**OBJECTIVE**.
Rewrite the part of the listing that opens with the line containing "Identify the location of 'Melbet" and closes with the line containing "(543, 703).", requests included. Scale every coordinate in the answers by 1.6, rounding to whole numbers with halves rounded up, and leave the numbers in the requests unchanged.

**DATA FOR PROCESSING**.
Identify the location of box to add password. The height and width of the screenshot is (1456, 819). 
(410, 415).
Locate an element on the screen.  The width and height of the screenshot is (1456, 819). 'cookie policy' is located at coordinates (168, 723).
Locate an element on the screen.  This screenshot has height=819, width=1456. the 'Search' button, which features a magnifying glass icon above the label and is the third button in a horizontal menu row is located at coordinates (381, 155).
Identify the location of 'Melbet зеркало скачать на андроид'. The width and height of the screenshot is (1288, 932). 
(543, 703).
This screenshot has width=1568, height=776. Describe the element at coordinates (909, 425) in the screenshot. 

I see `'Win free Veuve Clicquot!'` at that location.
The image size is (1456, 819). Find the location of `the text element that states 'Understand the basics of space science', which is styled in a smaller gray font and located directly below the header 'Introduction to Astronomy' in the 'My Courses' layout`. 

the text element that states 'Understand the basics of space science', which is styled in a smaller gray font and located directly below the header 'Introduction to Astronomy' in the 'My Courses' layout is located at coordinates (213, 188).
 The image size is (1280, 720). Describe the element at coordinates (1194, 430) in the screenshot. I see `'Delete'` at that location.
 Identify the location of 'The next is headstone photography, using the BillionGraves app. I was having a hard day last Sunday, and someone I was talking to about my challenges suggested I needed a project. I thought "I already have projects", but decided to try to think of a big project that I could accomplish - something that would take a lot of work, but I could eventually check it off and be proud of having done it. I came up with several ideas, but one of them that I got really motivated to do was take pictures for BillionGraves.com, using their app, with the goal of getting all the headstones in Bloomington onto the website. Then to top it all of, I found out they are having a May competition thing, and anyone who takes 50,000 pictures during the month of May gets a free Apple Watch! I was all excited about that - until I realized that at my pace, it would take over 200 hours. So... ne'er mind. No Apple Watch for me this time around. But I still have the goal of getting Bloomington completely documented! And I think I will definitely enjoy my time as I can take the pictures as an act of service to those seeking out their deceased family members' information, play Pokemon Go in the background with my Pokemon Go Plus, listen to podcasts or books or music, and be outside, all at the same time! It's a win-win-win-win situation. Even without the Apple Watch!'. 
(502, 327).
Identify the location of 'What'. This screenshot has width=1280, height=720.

**CORRECT ANSWER**.
Identify the location of 'Melbet зеркало скачать на андроид'. The width and height of the screenshot is (1288, 932). 
(869, 1125).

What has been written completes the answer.